Today's lead editorial in the New York Times rightfully calls out the Congressional Democrats on their timidity in not doing the right thing:
We are starting to wonder whether Congressional Democrats lack the courage of their convictions, or simply lack convictions.
Last week, Senate Democrats did not even bother to schedule a debate, let alone a vote, on the expiring Bush tax cuts. This week, House Democrats appear poised to follow suit. The idea is to spare incumbents from having to vote before Nov. 2 on whether to let the rich go on paying less taxes than the nation needs them to pay.
This particular failure to act was not about Republican obstructionism, of which there has been plenty. This was about Democrats failing to seize an opportunity to do the right thing and at the same time draw a sharp distinction between themselves and the Republicans.
President Obama has been steadfast — and basically correct — in calling to extend the Bush tax cuts for 98 percent of taxpayers and to let them expire for the top 2 percent. But by postponing a vote on the cuts, Democrats are increasing the likelihood of an eventual cave-in to Republicans, who are pushing for an extension of all the tax cuts, including the high-end ones.
We presume that Democrats, especially those in more conservative districts, are doing this in response to the anti-Washington insurgency on the right. But it’s hard to imagine that conservative voters will confuse them for Republicans, and punting on the tax cuts won’t score them any points with the Democratic base.
As the politics of the tax-cut fight move to center stage, far more important issues are being pushed into the background. Letting the high-end tax cuts expire, for instance, is a crucial step in the long process of reducing the federal budget deficit. Extending them will add $700 billion more to the debt over the next decade than under the Obama administration’s tax proposal — and for what? To bolster the weak economy, the money would be better spent in any of several more demonstrably effective ways, like payroll tax cuts, infrastructure spending or state aid to hire more teachers and police.
Letting the high-end cuts expire would also be a strong signal to the nation’s creditors that Congress has the political will to cut deficits and, by extension, to prudently service debts. Delaying a vote on the tax cuts leaves that message hopelessly muddled.
To their credit, 46 House Democrats sent a letter recently urging Speaker Nancy Pelosi to hold a vote on the tax cuts before the election. But 31 other Democrats — many of them self-described deficit hawks — also sent a letter urging that the high-end tax cuts be extended.
The American public is right to be confused and distrustful of its elected representatives.
Their focus on the well-being of the richest Americans is eclipsing the needs and concerns of vulnerable Americans. A roughly $1 billion pro-work program in last year’s stimulus law that has provided jobs to 250,000 low-income workers is scheduled to expire at the end of September. But with less than a week to go before adjourning, Democrats have been unable to get Republican support to extend the program or, it seems, to make the Republicans pay a political price for being the Party of No.

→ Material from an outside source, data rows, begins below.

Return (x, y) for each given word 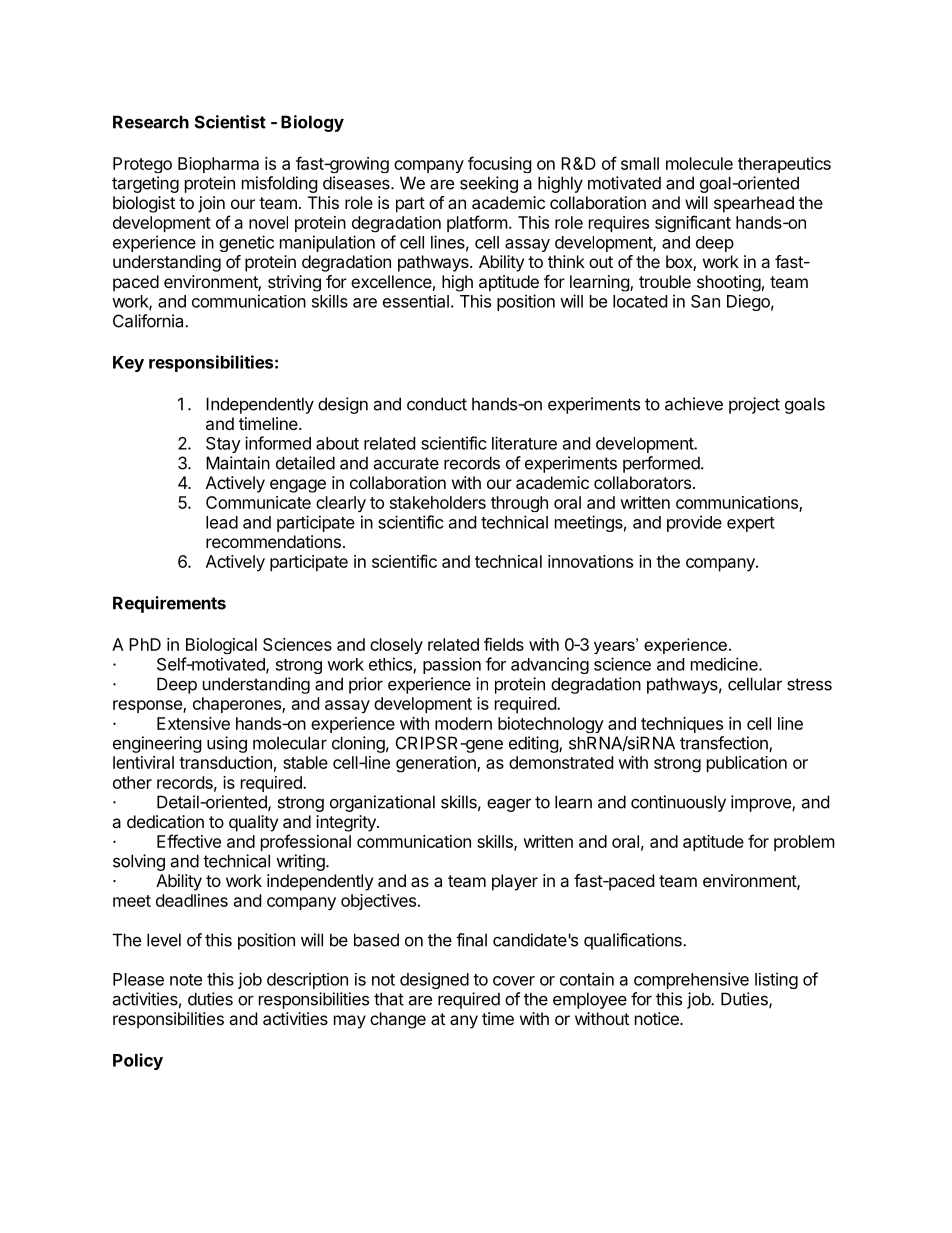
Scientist (230, 122)
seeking (489, 184)
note (186, 980)
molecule (699, 163)
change (398, 1020)
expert (751, 524)
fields (504, 644)
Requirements (169, 604)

This program is a model of the welfare-to-work initiatives long championed by the Republican Party. But Republican lawmakers would prefer to end it than to let the Obama stimulus package be seen as helpful. So deep is their desire to thwart Mr. Obama and the Democrats, that they are ignoring Republican governors who have called for the program’s continuation. And they have indicated they would vote down a must-pass spending bill and other last-minute legislation if Democrats attach a provision to extend the program to those bills.
That is pure obstructionism, but it leaves Democrats still struggling to challenge the Republicans’ ability to define the terms of the political debate this election season, while Americans who really need the help go without.

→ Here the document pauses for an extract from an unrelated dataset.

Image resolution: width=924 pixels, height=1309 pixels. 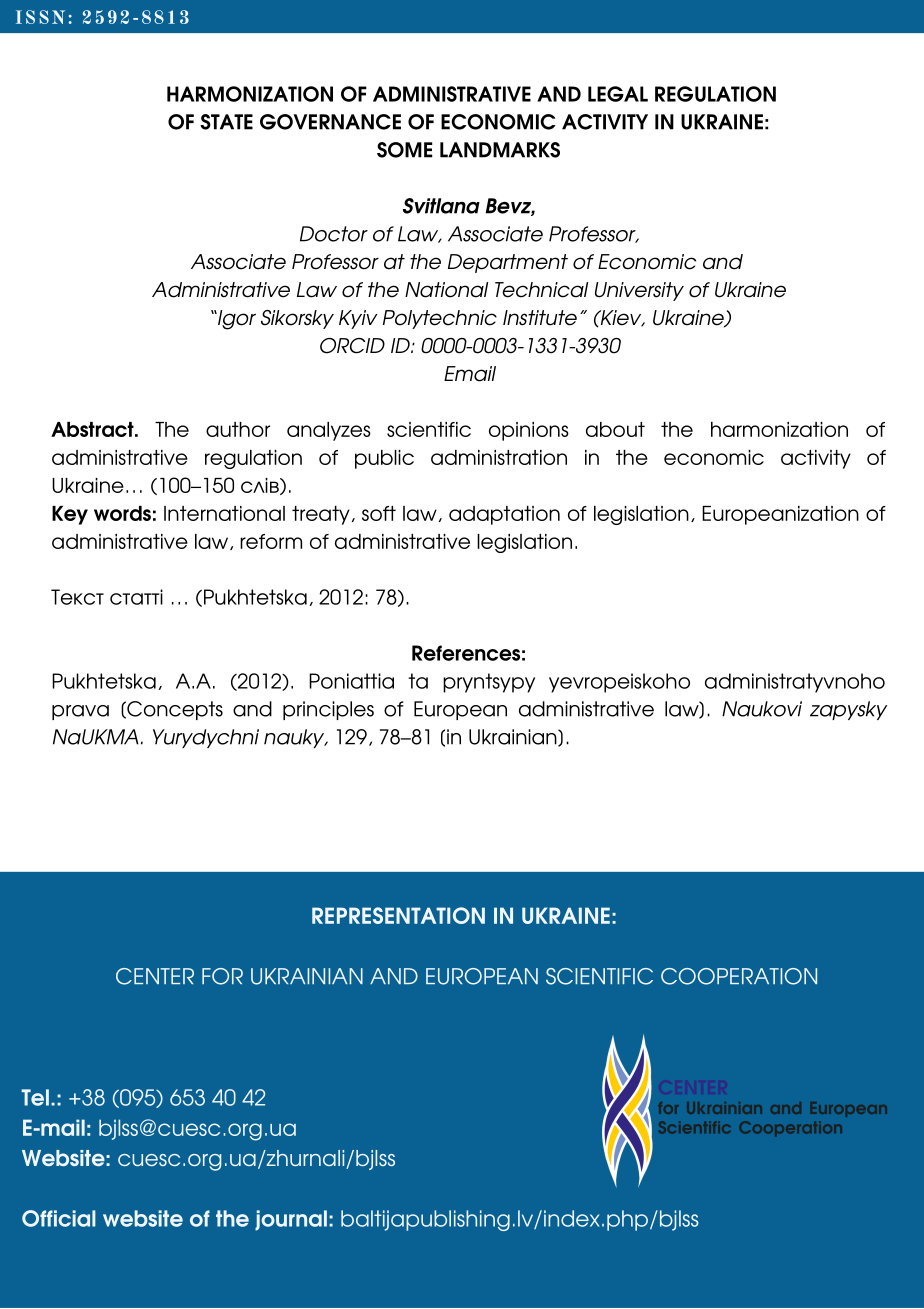 What do you see at coordinates (618, 94) in the screenshot?
I see `LEGAL` at bounding box center [618, 94].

As Roger Cohen in London wrote in the International Herald Tribune, comparing the U.S. to other nations moving ahead [italics in original]:
Britain has similar post-binge economic problems — of personal and national debt and spiraling deficits. But Conservative Prime Minister David Cameron and his Liberal Democrat partners have actually put bipartisanship to work — did any Republicans notice? They are looking to lock in five years of stability through a new law and push through painful cuts across government departments.
Five years is a decent stretch. In America today, quarter-to-quarter concerns hem in even a visionary chief executive.
The policy debate in the United States is head-spinning. Nobody knows if there’s going to be more fiscal stimulus, after the first $787 billion, or how a row over taxes will end. Under an Obama proposal, Bush-era tax cuts are due to expire at year-end for affluent couples and small business owners earning over $250,000. Republicans are digging in, saying it’s crazy to raise taxes in a faltering economy.
It’s not crazy. Ending the tax cuts for the rich is a minimum signal for a divided land, a statement that the two Americas are acquainted with each other.
But with Obama facing a stinging midterm defeat, it looks like a long shot. What is needed above all is some clarity and sense of direction — the kind Cameron has given in London and booming China consistently applies.